◆ BRIEF ◆
Word for word, repeat the records, leaving every picture behind.

═══ EXCERPTED RECORDS ═══

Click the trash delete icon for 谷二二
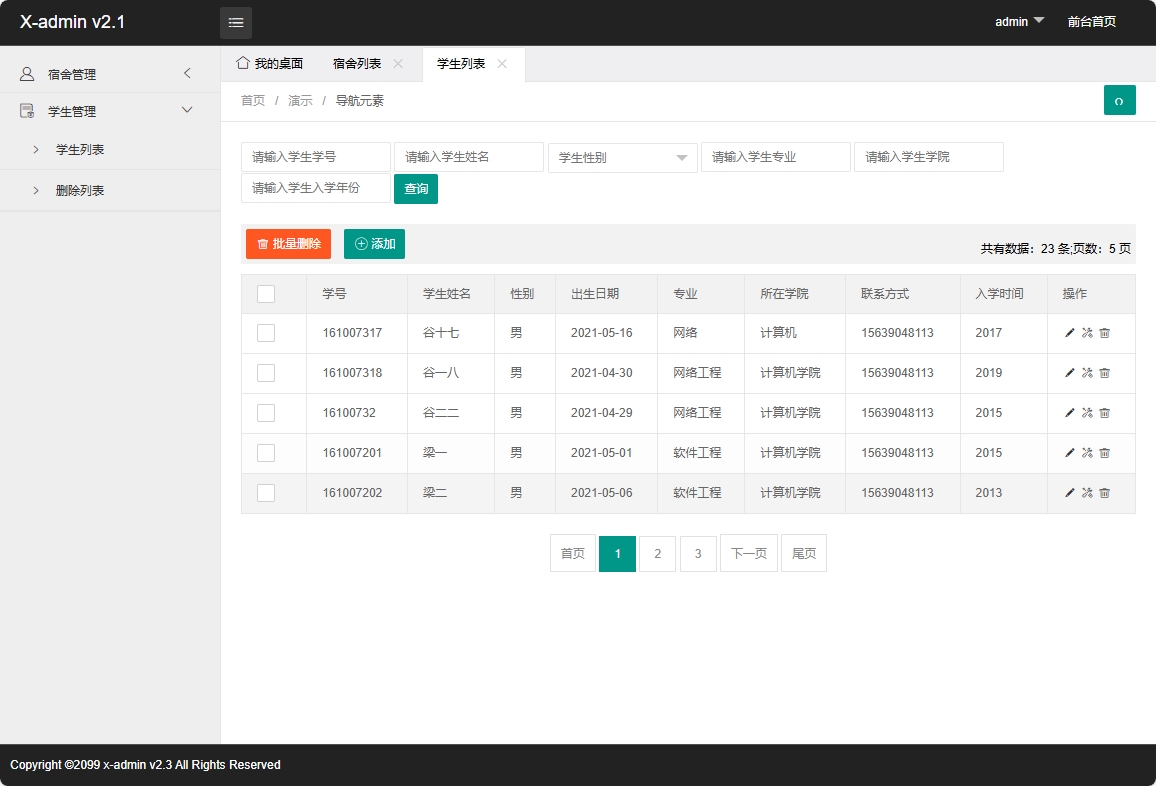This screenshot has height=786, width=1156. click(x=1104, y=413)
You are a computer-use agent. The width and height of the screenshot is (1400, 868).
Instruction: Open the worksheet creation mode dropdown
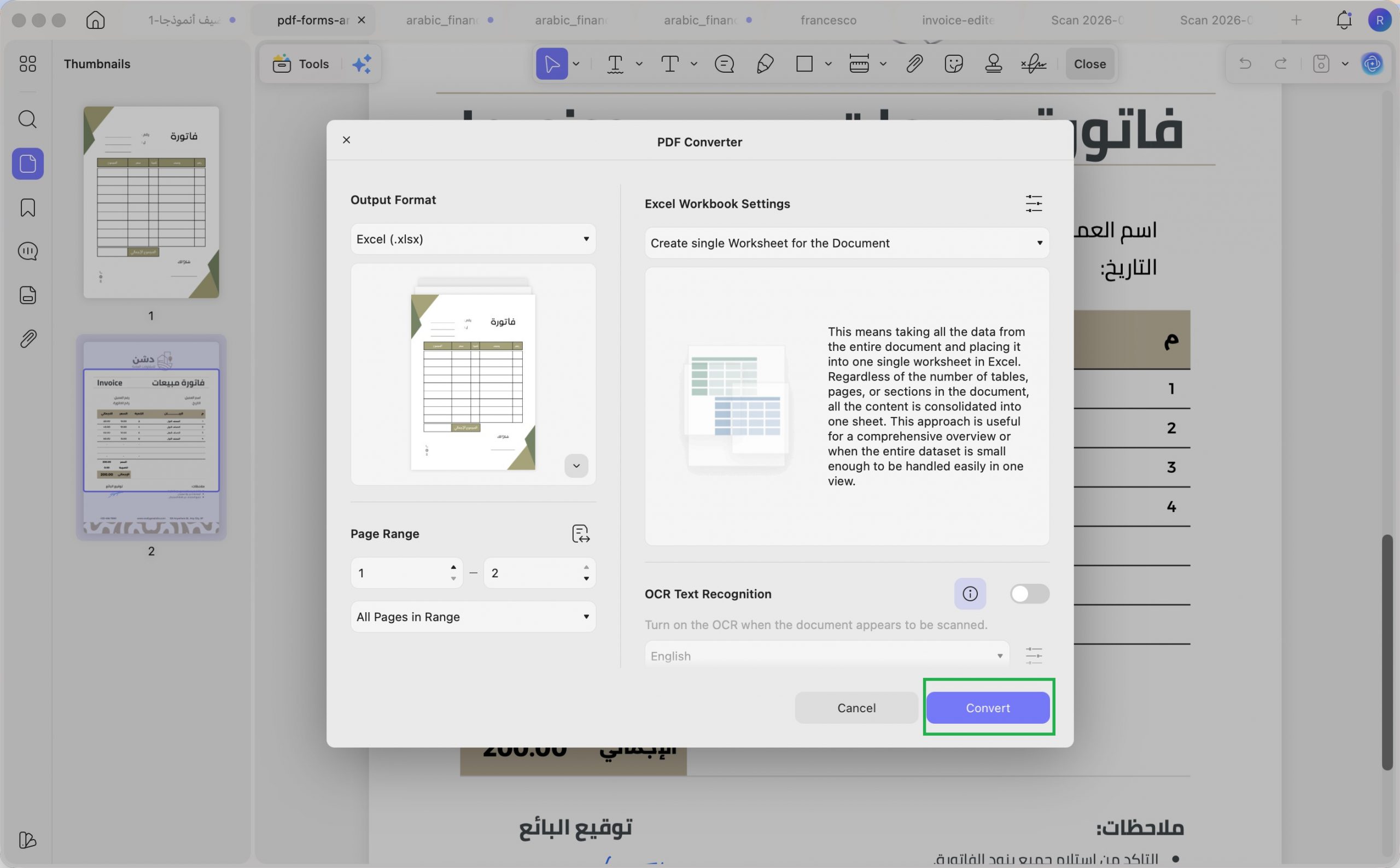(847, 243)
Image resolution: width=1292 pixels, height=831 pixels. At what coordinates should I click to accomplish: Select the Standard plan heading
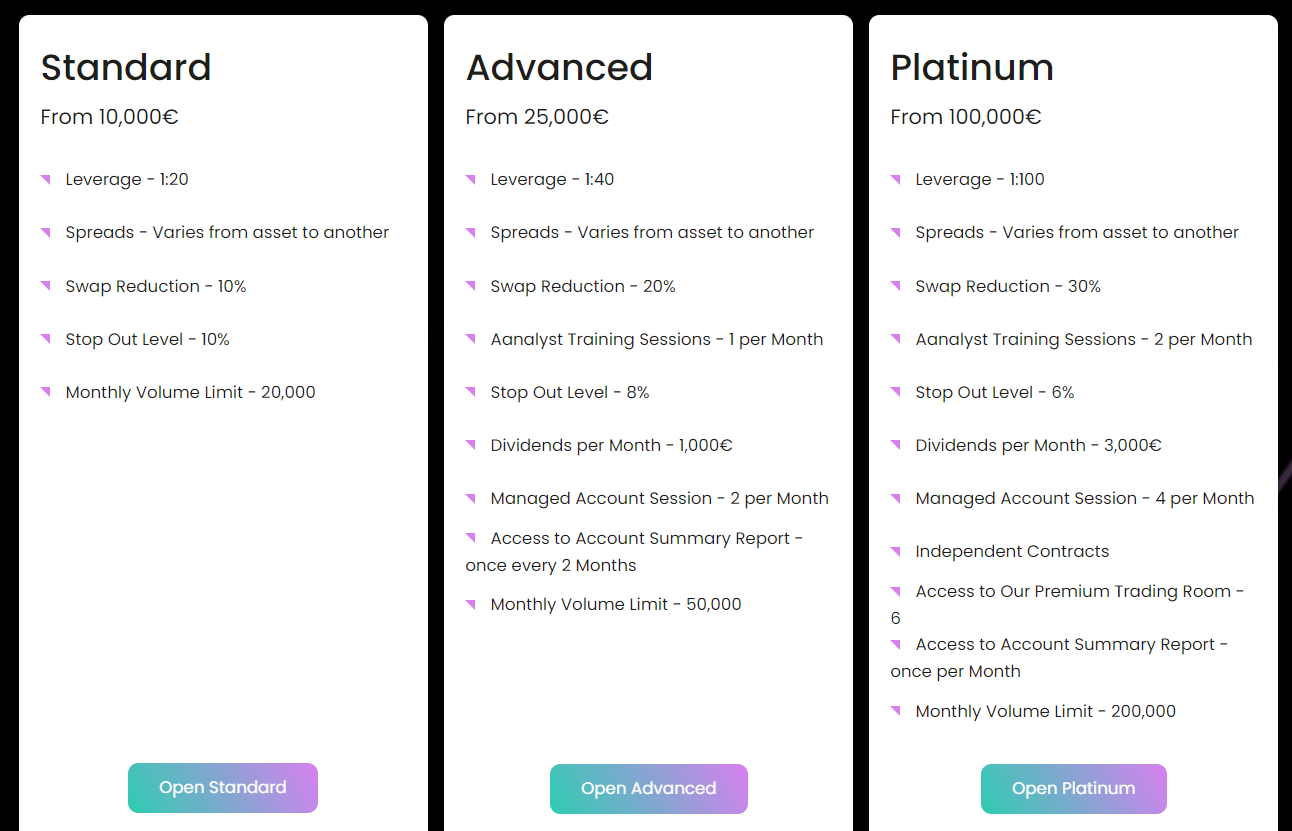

═══

◆ REPLY ◆
Click the trash delete icon for 谷二二
This screenshot has height=786, width=1156. click(x=1104, y=413)
You are a computer-use agent. The width and height of the screenshot is (1400, 868).
Instruction: Open the worksheet creation mode dropdown
(847, 243)
Image resolution: width=1292 pixels, height=831 pixels. At what coordinates should I click to accomplish: Select the Standard plan heading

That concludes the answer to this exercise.